H: At home, I make all my grandma’s sommerborscht. Before she passed away, she had in her freezer this combination of sorrel, green onions, all together, so all you would do is first have your meat in the pot, add your water, potatoes, then a scoop of this — and I had that in my freezer ’til the 90’s — beet greens, sorrel, was it dill? Oh, and fliesch perishky, that was my favourite. My kids like perogies and cream sauce — schamuntfatt, right? Oh, and another thing! My grandma always made these amazing boiled potatoes — and I couldn’t figure out what made them taste so good — I couldn’t duplicate it! So one day I asked her, “How do you make you make your boiled potatoes just so, so good?”
(I’m leaning forward in my chair, eager to hear the secret. The phone rings. Julie and I wait with bated breath, eyes on Holly as she speaks on the phone. She returns and continues…)
H: Okay, so you get your water boiling first, salt it, and then add your potatoes once the water’s boiling.
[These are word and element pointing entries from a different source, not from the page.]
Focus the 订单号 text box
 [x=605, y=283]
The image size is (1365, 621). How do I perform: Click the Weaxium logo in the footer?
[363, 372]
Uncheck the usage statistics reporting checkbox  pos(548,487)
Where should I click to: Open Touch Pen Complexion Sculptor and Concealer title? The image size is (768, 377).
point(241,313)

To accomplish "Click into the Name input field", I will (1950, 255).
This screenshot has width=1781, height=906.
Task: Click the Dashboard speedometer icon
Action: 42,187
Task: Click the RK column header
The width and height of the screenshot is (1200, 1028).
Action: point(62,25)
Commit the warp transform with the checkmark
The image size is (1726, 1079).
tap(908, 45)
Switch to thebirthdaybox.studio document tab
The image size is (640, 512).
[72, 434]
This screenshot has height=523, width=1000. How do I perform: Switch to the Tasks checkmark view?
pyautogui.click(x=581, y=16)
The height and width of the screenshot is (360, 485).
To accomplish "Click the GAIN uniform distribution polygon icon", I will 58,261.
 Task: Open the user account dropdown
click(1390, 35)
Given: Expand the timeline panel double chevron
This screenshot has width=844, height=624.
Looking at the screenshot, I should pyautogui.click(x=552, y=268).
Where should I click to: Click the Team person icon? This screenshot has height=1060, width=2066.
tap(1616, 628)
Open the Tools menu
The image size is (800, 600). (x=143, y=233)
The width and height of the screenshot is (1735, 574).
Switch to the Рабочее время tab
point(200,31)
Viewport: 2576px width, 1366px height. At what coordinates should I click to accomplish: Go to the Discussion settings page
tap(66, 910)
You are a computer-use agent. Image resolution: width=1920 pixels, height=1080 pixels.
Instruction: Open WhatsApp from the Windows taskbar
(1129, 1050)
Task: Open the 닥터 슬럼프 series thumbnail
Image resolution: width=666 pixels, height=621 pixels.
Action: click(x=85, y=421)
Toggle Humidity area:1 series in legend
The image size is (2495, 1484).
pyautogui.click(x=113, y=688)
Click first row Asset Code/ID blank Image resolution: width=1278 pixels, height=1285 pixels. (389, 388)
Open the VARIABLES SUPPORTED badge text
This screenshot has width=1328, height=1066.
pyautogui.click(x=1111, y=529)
The potatoes end up firm but the texture is so soft and smooth! They seem to need that shock. It’s often the process that affects the food — like the bread. Then we’d save the leftover potatoes for cinnamon buns, put them in the dough. Okay and roll kuchen — but done the yantizied way — a little more crispy and thin — and we also have it with a chocolate sauce, like it drips everywhere, it’s a mess, so good.
Bonus Question: What’s your favourite item at here at Old Church Bakery?
J: The croissants! Because when I started, Larry had only a couple of breads, but there were no pastries. And one day I got really into reading up on croissants and so those I taught myself how to do, and when they worked out and were so gorgeous I felt incredibly proud. It was the first time in my life that I felt like hey, I can be really good at something. So I just love the croissants.
H: Bordelaise bread right now, but I also like the hand pies, particularly Saskatoon hand pies. Bordelaise because I can use it for so many things, whenever I go anywhere, I bring that with me — you can grill it — it’s special, it has such good flavour and texture.
J: I always take home the whole wheat or the pecan raisin breads…
(By now I’ve stopped typing, entirely caught up in warm conversation. That’s just the experience of being at Old Church Bakery. Currently in my house: turmeric sourdough, and pumpernickel made with coffee. It’s amazing.)